### PROVIDED RECORDS
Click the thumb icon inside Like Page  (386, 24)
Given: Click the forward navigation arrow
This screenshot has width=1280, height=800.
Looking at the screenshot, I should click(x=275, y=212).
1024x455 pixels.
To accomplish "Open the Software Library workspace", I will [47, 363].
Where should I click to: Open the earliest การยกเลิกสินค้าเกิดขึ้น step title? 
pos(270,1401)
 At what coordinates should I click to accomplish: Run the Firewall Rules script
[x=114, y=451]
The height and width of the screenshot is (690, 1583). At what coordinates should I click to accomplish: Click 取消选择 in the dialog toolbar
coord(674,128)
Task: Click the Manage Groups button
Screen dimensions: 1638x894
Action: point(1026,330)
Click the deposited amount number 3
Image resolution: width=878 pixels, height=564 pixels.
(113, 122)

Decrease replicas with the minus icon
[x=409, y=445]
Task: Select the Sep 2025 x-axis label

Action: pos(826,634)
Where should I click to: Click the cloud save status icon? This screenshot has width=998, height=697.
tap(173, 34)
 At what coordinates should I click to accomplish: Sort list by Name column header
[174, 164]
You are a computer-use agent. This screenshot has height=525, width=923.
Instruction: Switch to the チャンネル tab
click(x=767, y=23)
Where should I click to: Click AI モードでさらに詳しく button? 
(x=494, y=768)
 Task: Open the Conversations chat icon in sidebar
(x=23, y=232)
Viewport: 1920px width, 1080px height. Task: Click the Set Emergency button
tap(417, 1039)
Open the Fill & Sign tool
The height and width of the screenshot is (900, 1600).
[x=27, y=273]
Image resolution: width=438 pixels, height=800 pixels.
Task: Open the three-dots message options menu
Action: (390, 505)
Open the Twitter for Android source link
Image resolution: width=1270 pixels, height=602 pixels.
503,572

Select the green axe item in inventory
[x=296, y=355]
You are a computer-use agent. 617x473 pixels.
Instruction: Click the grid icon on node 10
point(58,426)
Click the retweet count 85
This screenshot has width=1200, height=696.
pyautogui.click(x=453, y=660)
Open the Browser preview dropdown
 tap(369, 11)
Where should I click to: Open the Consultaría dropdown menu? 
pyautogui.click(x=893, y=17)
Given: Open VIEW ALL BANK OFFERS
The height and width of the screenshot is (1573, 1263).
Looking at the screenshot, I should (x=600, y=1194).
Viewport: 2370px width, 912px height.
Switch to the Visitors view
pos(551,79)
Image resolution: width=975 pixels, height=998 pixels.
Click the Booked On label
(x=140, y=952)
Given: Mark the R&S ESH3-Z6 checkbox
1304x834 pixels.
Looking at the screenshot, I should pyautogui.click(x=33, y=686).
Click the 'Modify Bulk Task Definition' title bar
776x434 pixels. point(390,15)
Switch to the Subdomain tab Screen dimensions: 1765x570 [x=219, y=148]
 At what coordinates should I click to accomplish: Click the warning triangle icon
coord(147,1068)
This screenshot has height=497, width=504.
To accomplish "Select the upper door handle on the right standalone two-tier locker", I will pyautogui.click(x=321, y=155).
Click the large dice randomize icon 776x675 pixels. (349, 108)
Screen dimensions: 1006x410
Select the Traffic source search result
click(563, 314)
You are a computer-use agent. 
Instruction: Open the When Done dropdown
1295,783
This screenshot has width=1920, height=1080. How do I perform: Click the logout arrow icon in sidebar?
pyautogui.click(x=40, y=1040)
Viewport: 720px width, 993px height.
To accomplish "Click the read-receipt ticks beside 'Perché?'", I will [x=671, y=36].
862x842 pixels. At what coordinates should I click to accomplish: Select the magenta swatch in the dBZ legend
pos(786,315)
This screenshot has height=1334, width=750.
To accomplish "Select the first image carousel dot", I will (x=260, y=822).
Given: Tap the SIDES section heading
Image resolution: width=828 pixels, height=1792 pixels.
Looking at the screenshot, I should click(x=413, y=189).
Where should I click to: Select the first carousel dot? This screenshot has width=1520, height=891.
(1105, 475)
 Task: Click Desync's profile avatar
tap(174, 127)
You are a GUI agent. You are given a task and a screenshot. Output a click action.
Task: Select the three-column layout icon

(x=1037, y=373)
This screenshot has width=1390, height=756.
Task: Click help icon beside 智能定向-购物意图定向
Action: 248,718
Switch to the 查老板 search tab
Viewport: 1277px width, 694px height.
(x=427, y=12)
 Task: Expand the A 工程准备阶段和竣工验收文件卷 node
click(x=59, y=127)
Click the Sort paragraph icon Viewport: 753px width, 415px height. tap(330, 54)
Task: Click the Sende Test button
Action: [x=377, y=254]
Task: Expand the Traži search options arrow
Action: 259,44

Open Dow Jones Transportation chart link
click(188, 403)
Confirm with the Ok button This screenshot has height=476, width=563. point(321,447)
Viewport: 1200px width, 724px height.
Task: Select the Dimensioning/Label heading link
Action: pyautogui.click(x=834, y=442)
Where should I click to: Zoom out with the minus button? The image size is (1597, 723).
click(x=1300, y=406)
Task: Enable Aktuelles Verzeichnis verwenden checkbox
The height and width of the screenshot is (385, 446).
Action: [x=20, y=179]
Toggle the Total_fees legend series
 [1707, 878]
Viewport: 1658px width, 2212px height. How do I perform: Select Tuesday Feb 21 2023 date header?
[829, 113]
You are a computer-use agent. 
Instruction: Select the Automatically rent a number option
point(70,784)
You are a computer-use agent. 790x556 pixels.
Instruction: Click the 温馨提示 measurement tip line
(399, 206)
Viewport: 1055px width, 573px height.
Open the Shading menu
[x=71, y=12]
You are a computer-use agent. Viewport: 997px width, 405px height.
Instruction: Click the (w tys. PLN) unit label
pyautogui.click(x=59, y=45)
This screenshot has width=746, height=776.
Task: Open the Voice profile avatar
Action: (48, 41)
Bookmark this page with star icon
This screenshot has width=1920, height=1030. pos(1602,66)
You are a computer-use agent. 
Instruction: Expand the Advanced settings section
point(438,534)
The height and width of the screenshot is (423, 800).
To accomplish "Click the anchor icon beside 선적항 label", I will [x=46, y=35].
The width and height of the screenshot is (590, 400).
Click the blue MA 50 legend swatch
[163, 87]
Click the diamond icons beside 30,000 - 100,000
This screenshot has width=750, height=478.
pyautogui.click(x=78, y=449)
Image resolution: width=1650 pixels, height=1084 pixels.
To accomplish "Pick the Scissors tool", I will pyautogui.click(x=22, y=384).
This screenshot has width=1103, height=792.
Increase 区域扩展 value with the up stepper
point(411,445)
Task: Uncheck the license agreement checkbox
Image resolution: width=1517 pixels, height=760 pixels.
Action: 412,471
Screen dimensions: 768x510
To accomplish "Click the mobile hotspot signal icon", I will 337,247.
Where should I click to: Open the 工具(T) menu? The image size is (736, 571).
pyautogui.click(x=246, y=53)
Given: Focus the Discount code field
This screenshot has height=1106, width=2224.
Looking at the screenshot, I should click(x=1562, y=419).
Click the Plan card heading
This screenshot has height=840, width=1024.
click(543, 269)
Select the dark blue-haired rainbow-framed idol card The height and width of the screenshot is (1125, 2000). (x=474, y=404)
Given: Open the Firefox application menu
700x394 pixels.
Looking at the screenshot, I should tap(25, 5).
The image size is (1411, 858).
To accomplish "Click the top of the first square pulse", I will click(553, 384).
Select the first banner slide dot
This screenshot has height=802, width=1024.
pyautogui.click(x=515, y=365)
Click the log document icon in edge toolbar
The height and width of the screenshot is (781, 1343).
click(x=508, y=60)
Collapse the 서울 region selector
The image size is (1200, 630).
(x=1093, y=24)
######
> _WHAT THIS TASK INVOLVES_: Every record must appear in the answer exactly as it does above.

> _REPLY_:
Click the thumb icon inside Like Page  (386, 24)
Given: Click the forward navigation arrow
This screenshot has width=1280, height=800.
Looking at the screenshot, I should click(x=275, y=212).
1024x455 pixels.
To accomplish "Open the Software Library workspace", I will [47, 363].
Where should I click to: Open the earliest การยกเลิกสินค้าเกิดขึ้น step title? 
pos(270,1401)
 At what coordinates should I click to accomplish: Run the Firewall Rules script
[x=114, y=451]
The height and width of the screenshot is (690, 1583). At what coordinates should I click to accomplish: Click 取消选择 in the dialog toolbar
coord(674,128)
Task: Click the Manage Groups button
Screen dimensions: 1638x894
Action: point(1026,330)
Click the deposited amount number 3
Image resolution: width=878 pixels, height=564 pixels.
(113, 122)

Decrease replicas with the minus icon
[x=409, y=445]
Task: Select the Sep 2025 x-axis label

Action: pos(826,634)
Where should I click to: Click the cloud save status icon? This screenshot has width=998, height=697.
tap(173, 34)
 At what coordinates should I click to accomplish: Sort list by Name column header
[174, 164]
You are a computer-use agent. This screenshot has height=525, width=923.
Instruction: Switch to the チャンネル tab
click(x=767, y=23)
Where should I click to: Click AI モードでさらに詳しく button? 
(x=494, y=768)
 Task: Open the Conversations chat icon in sidebar
(x=23, y=232)
Viewport: 1920px width, 1080px height. Task: Click the Set Emergency button
tap(417, 1039)
Open the Fill & Sign tool
The height and width of the screenshot is (900, 1600).
[x=27, y=273]
Image resolution: width=438 pixels, height=800 pixels.
Task: Open the three-dots message options menu
Action: (390, 505)
Open the Twitter for Android source link
Image resolution: width=1270 pixels, height=602 pixels.
503,572

Select the green axe item in inventory
[x=296, y=355]
You are a computer-use agent. 617x473 pixels.
Instruction: Click the grid icon on node 10
point(58,426)
Click the retweet count 85
This screenshot has width=1200, height=696.
pyautogui.click(x=453, y=660)
Open the Browser preview dropdown
 tap(369, 11)
Where should I click to: Open the Consultaría dropdown menu? 
pyautogui.click(x=893, y=17)
Given: Open VIEW ALL BANK OFFERS
The height and width of the screenshot is (1573, 1263).
Looking at the screenshot, I should (x=600, y=1194).
Viewport: 2370px width, 912px height.
Switch to the Visitors view
pos(551,79)
Image resolution: width=975 pixels, height=998 pixels.
Click the Booked On label
(x=140, y=952)
Given: Mark the R&S ESH3-Z6 checkbox
1304x834 pixels.
Looking at the screenshot, I should pyautogui.click(x=33, y=686).
Click the 'Modify Bulk Task Definition' title bar
776x434 pixels. point(390,15)
Switch to the Subdomain tab Screen dimensions: 1765x570 [x=219, y=148]
 At what coordinates should I click to accomplish: Click the warning triangle icon
coord(147,1068)
This screenshot has height=497, width=504.
To accomplish "Select the upper door handle on the right standalone two-tier locker", I will pyautogui.click(x=321, y=155).
Click the large dice randomize icon 776x675 pixels. (349, 108)
Screen dimensions: 1006x410
Select the Traffic source search result
click(563, 314)
You are a computer-use agent. 
Instruction: Open the When Done dropdown
1295,783
This screenshot has width=1920, height=1080. How do I perform: Click the logout arrow icon in sidebar?
pyautogui.click(x=40, y=1040)
Viewport: 720px width, 993px height.
To accomplish "Click the read-receipt ticks beside 'Perché?'", I will [x=671, y=36].
862x842 pixels. At what coordinates should I click to accomplish: Select the magenta swatch in the dBZ legend
pos(786,315)
This screenshot has height=1334, width=750.
To accomplish "Select the first image carousel dot", I will (x=260, y=822).
Given: Tap the SIDES section heading
Image resolution: width=828 pixels, height=1792 pixels.
Looking at the screenshot, I should click(x=413, y=189).
Where should I click to: Select the first carousel dot? This screenshot has width=1520, height=891.
(1105, 475)
 Task: Click Desync's profile avatar
tap(174, 127)
You are a GUI agent. You are given a task and a screenshot. Output a click action.
Task: Select the three-column layout icon

(x=1037, y=373)
This screenshot has width=1390, height=756.
Task: Click help icon beside 智能定向-购物意图定向
Action: 248,718
Switch to the 查老板 search tab
Viewport: 1277px width, 694px height.
(x=427, y=12)
 Task: Expand the A 工程准备阶段和竣工验收文件卷 node
click(x=59, y=127)
Click the Sort paragraph icon Viewport: 753px width, 415px height. tap(330, 54)
Task: Click the Sende Test button
Action: [x=377, y=254]
Task: Expand the Traži search options arrow
Action: 259,44

Open Dow Jones Transportation chart link
click(188, 403)
Confirm with the Ok button This screenshot has height=476, width=563. point(321,447)
Viewport: 1200px width, 724px height.
Task: Select the Dimensioning/Label heading link
Action: pyautogui.click(x=834, y=442)
Where should I click to: Zoom out with the minus button? The image size is (1597, 723).
click(x=1300, y=406)
Task: Enable Aktuelles Verzeichnis verwenden checkbox
The height and width of the screenshot is (385, 446).
Action: [x=20, y=179]
Toggle the Total_fees legend series
 [1707, 878]
Viewport: 1658px width, 2212px height. How do I perform: Select Tuesday Feb 21 2023 date header?
[829, 113]
You are a computer-use agent. 
Instruction: Select the Automatically rent a number option
point(70,784)
You are a computer-use agent. 790x556 pixels.
Instruction: Click the 温馨提示 measurement tip line
(399, 206)
Viewport: 1055px width, 573px height.
Open the Shading menu
[x=71, y=12]
You are a computer-use agent. Viewport: 997px width, 405px height.
Instruction: Click the (w tys. PLN) unit label
pyautogui.click(x=59, y=45)
This screenshot has width=746, height=776.
Task: Open the Voice profile avatar
Action: (48, 41)
Bookmark this page with star icon
This screenshot has width=1920, height=1030. pos(1602,66)
You are a computer-use agent. 
Instruction: Expand the Advanced settings section
point(438,534)
The height and width of the screenshot is (423, 800).
To accomplish "Click the anchor icon beside 선적항 label", I will [x=46, y=35].
The width and height of the screenshot is (590, 400).
Click the blue MA 50 legend swatch
[163, 87]
Click the diamond icons beside 30,000 - 100,000
This screenshot has width=750, height=478.
pyautogui.click(x=78, y=449)
Image resolution: width=1650 pixels, height=1084 pixels.
To accomplish "Pick the Scissors tool", I will pyautogui.click(x=22, y=384).
This screenshot has width=1103, height=792.
Increase 区域扩展 value with the up stepper
point(411,445)
Task: Uncheck the license agreement checkbox
Image resolution: width=1517 pixels, height=760 pixels.
Action: 412,471
Screen dimensions: 768x510
To accomplish "Click the mobile hotspot signal icon", I will 337,247.
Where should I click to: Open the 工具(T) menu? The image size is (736, 571).
pyautogui.click(x=246, y=53)
Given: Focus the Discount code field
This screenshot has height=1106, width=2224.
Looking at the screenshot, I should click(x=1562, y=419).
Click the Plan card heading
This screenshot has height=840, width=1024.
click(543, 269)
Select the dark blue-haired rainbow-framed idol card The height and width of the screenshot is (1125, 2000). (x=474, y=404)
Given: Open the Firefox application menu
700x394 pixels.
Looking at the screenshot, I should tap(25, 5).
The image size is (1411, 858).
To accomplish "Click the top of the first square pulse", I will click(553, 384).
Select the first banner slide dot
This screenshot has height=802, width=1024.
pyautogui.click(x=515, y=365)
Click the log document icon in edge toolbar
The height and width of the screenshot is (781, 1343).
click(x=508, y=60)
Collapse the 서울 region selector
The image size is (1200, 630).
(x=1093, y=24)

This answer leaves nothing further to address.